§ **WHAT IS NEEDED**
Output must match the data below exactly from its first line through the line that contains "Task: Open the Extensions view", with no other line.

-=-=-=-=-

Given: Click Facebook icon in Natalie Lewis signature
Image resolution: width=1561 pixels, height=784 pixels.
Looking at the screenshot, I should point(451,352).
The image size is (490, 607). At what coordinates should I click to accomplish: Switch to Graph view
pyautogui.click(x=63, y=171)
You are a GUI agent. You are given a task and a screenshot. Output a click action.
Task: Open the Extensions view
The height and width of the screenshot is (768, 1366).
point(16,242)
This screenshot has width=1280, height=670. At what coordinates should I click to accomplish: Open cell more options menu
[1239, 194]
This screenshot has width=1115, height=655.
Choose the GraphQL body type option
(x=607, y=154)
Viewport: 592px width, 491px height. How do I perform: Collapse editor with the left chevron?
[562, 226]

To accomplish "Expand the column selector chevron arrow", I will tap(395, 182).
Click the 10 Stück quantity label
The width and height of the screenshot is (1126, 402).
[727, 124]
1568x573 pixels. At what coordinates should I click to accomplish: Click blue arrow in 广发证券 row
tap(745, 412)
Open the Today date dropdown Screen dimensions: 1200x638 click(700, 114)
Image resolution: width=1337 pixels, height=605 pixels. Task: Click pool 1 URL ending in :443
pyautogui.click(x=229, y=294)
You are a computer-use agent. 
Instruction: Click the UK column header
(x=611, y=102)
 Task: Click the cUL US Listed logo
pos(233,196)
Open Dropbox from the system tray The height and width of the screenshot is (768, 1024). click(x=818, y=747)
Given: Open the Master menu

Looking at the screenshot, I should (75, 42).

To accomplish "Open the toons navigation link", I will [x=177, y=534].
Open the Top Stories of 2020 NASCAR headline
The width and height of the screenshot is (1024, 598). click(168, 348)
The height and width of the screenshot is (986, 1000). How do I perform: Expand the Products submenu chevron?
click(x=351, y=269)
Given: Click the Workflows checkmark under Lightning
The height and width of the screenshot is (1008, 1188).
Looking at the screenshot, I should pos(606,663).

-=-=-=-=-

§ **WRITTEN SOLUTION**
Given: Click Facebook icon in Natalie Lewis signature
Image resolution: width=1561 pixels, height=784 pixels.
Looking at the screenshot, I should point(451,352).
The image size is (490, 607). At what coordinates should I click to accomplish: Switch to Graph view
pyautogui.click(x=63, y=171)
You are a GUI agent. You are given a task and a screenshot. Output a click action.
Task: Open the Extensions view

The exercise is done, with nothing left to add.